Momentum reigns supreme in the factor zoo of finance due to its remarkable empirical effectiveness, broad applicability, and robust historical performance. It consistently delivers superior returns across diverse asset classes and markets, making it a formidable force in investment strategies. Its versatility extends beyond stocks to encompass currencies, commodities, and bonds, underscoring its dominance. Furthermore, momentum’s ability to persistently outperform other factors under varying market conditions solidifies its status as the king of the factor jungle.


Failures of Momentum


Momentum isn’t foolproof. Sometimes, even strong momentum stocks can suddenly reverse their performance. This is called a “momentum crash,” often triggered by negative market shocks or neglecting other important factors like stock size and intrinsic value. Negative momentum doesn’t follow the same patterns as positive momentum and should not be confused with a simple reversal.


Common Statistical Behaviors of Factors


While each factor represents different aspects of asset returns, they share some common statistical behaviours. Many factors exhibit persistence, meaning assets with certain characteristics tend to maintain them over time. Some factors exhibit mean reversion, where assets return to their historical averages. Factors like market risk and credit risk vary with economic cycles. Factors are evaluated based on risk-adjusted returns to assess their profitability.


One Size Fits All Factor


Imagine if there were a single “one-size-fits-all” factor that consistently explained most asset returns across all markets and asset classes. Such a factor would exhibit remarkable persistence, apply universally, be largely independent of other factors, provide consistent risk-adjusted returns, and remain resilient to changes. However, this scenario is hypothetical and doesn’t exist in reality due to the complexity of financial markets.

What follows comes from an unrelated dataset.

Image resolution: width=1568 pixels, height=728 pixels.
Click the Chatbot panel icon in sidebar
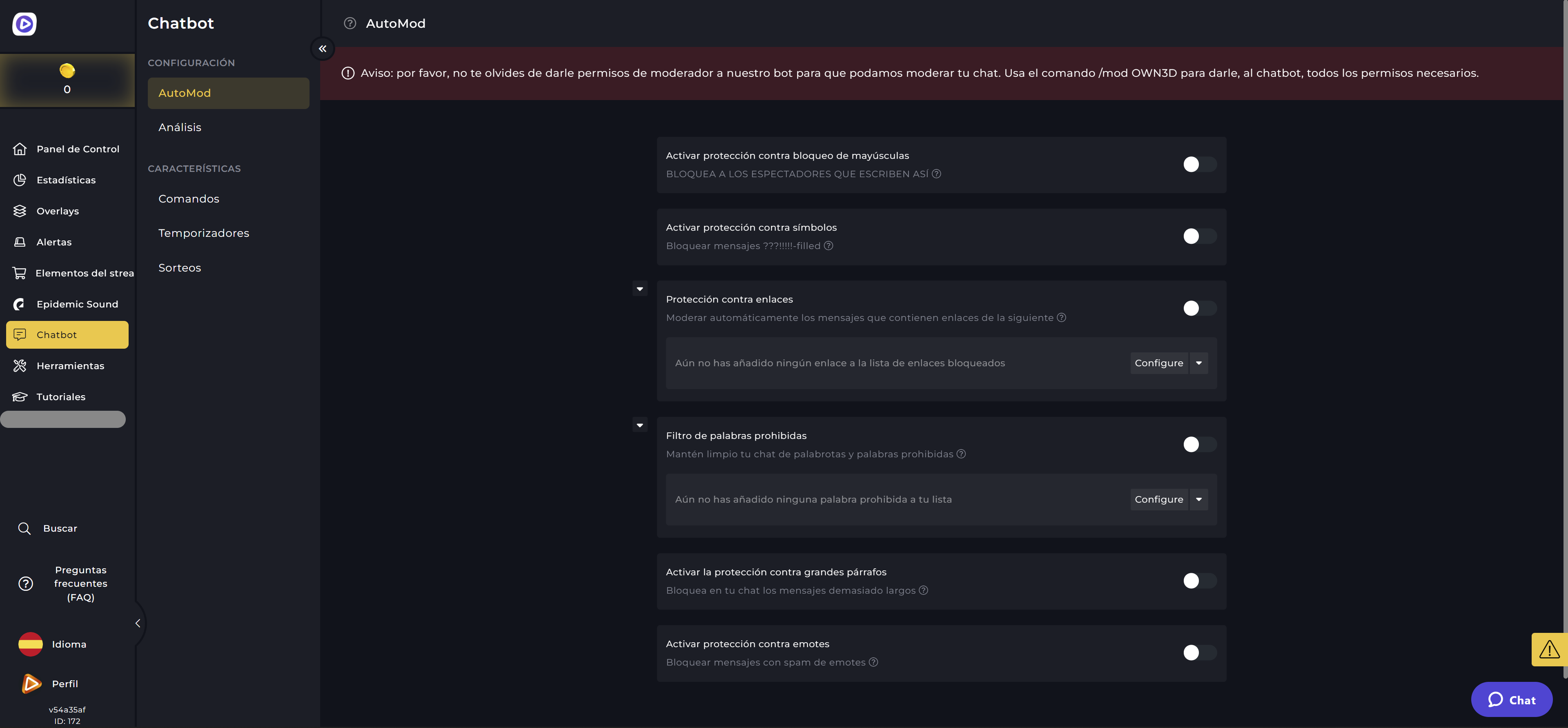pyautogui.click(x=20, y=335)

Momentum as Part of a Probabilistic Mechanism


If such a factor did indeed exist, it could only take the form of a probabilistic mechanism that was ever changing and could be observed but never lend itself to a consistent prediction. The mechanism like an elevator in a building would keep moving up and down and never carry the same constituents (people). Such a mechanism would allow factors like momentum to interact and transform into each other over time. A complex system.


Momentum Crashes Transform Momentum


During a momentum crash, assets with strong positive momentum suddenly perform poorly. This disrupts the typical pattern associated with momentum. While momentum doesn’t permanently transform into another factor during a crash, it temporarily alters the behavior of assets within the momentum factor. This transformed behavior may resemble a different probabilistic factor, such as one associated with high volatility or mean reversion. However, once the crash subsides, assets may or may not return to their typical momentum behavior.


Historical Momentum Crashes


I have looked at the more than 20% decline since 1929 and listed popular reasons associated with the fall. Not only the periods of recovery were varying, but even the period till the next 20% fall also varied. The range of periods was so large that it was impossible to assume (or predict) that what started as a momentum factor with a set of components got reinstated at its previous integrity without change. Momentum is a probabilistic state, which moves like an elevator in a multi-storied building. It is impossible to predict the set of components expressing momentum (people in the elevator) over a certain period of time. The mere act of observation won’t lead to prediction. The odds will always be stacked against the forecaster. This is why factor failures are a reality and factor prediction an impossibility.


In summary, momentum is a fundamental concept in investing, but it’s part of a larger set of factors that interact and transform over time. Understanding these factors’ behaviors and their dynamic nature is crucial for effective investment strategies. While there’s no one-size-fits-all rule for how these factors behave, a probabilistic approach can help investors navigate the ever-changing landscape of financial markets.